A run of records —
● ● ●

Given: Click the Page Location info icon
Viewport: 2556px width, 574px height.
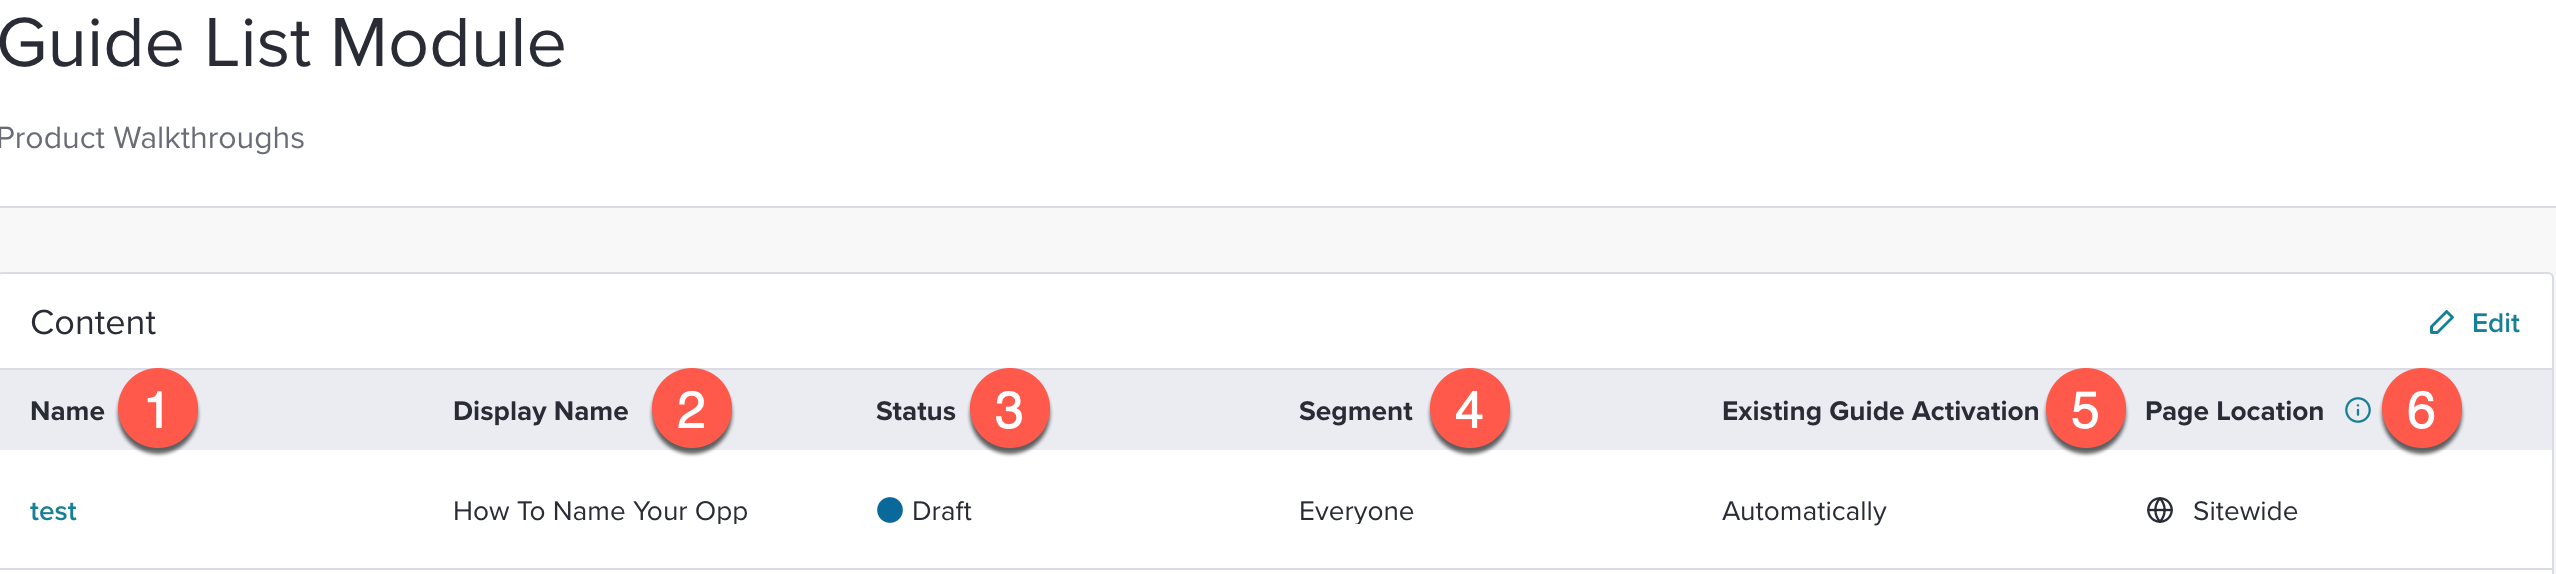Looking at the screenshot, I should [2357, 411].
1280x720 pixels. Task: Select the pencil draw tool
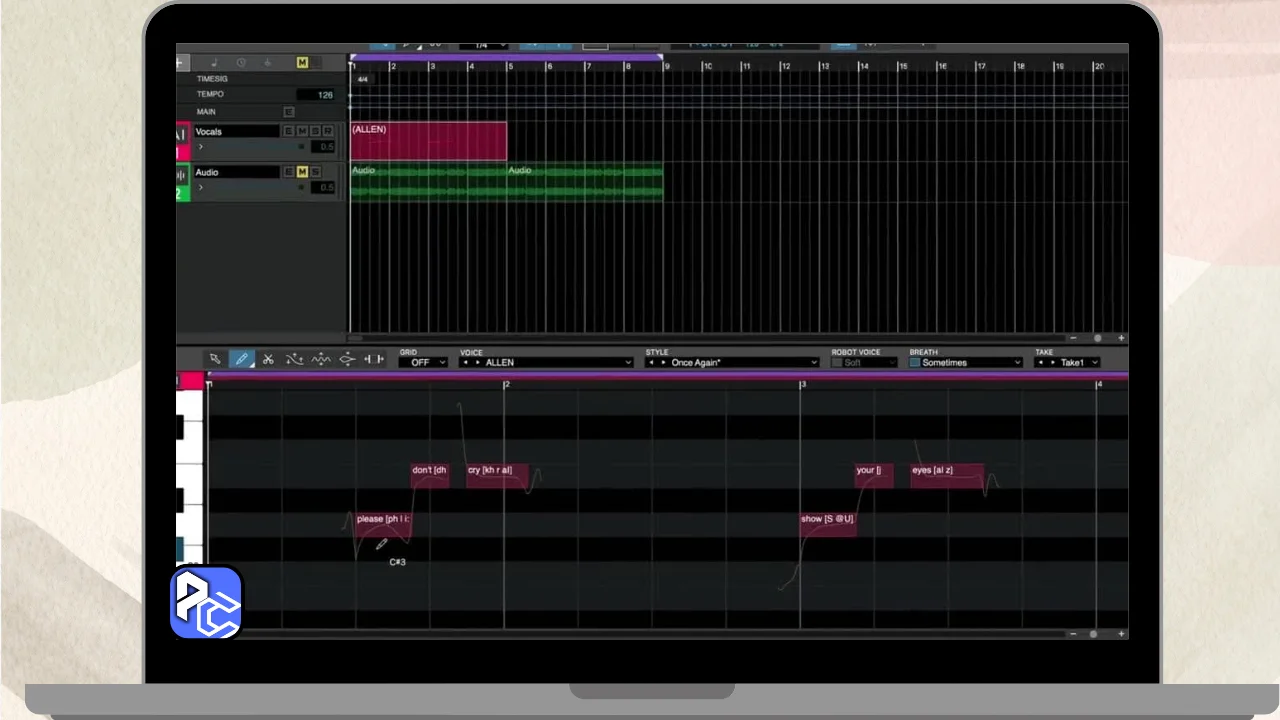pos(241,359)
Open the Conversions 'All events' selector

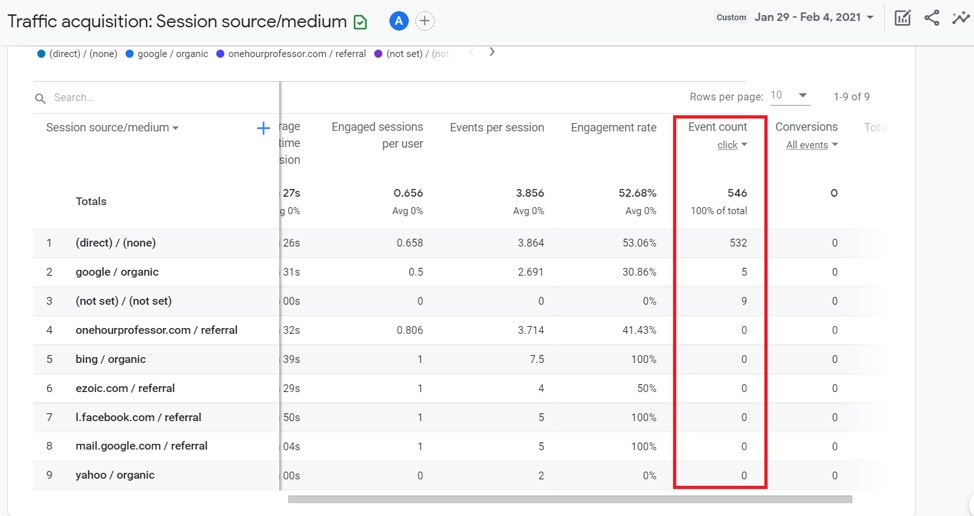811,146
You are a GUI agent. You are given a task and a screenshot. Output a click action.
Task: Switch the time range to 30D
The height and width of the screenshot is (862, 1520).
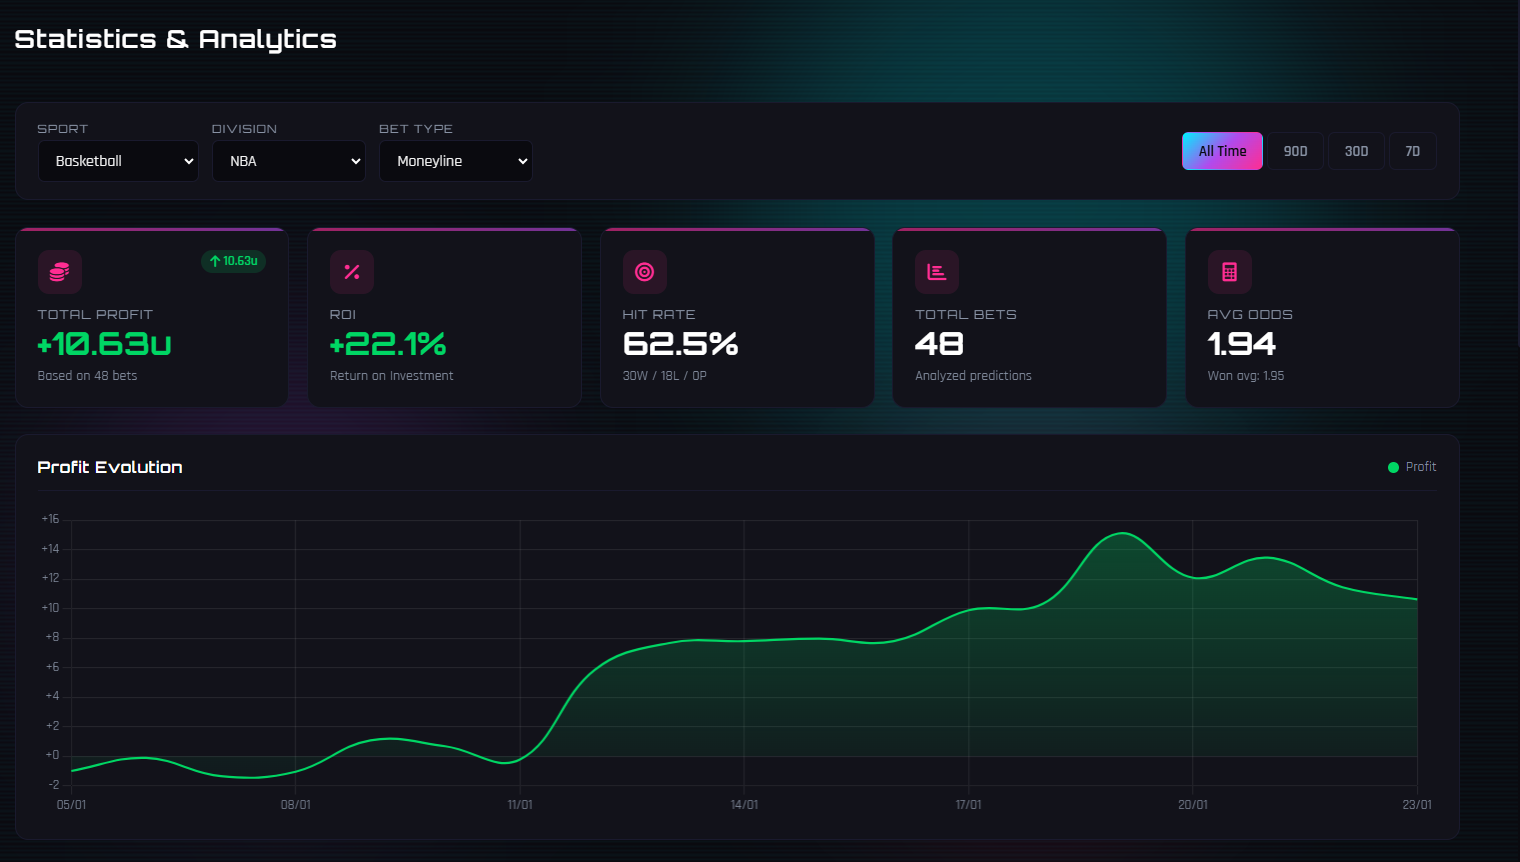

● ● ●

DIRECTIVE — Please convert the listing above into a JSON list of strings with one string per line, skipping blank lines and leaving the pictures out.

PROBLEM SOLUTION —
[
  "Given: Click the Page Location info icon",
  "Viewport: 2556px width, 574px height.",
  "Looking at the screenshot, I should [2357, 411].",
  "1280x720 pixels. Task: Select the pencil draw tool",
  "pos(241,359)",
  "Open the Conversions 'All events' selector",
  "811,146",
  "You are a GUI agent. You are given a task and a screenshot. Output a click action.",
  "Task: Switch the time range to 30D",
  "The height and width of the screenshot is (862, 1520)."
]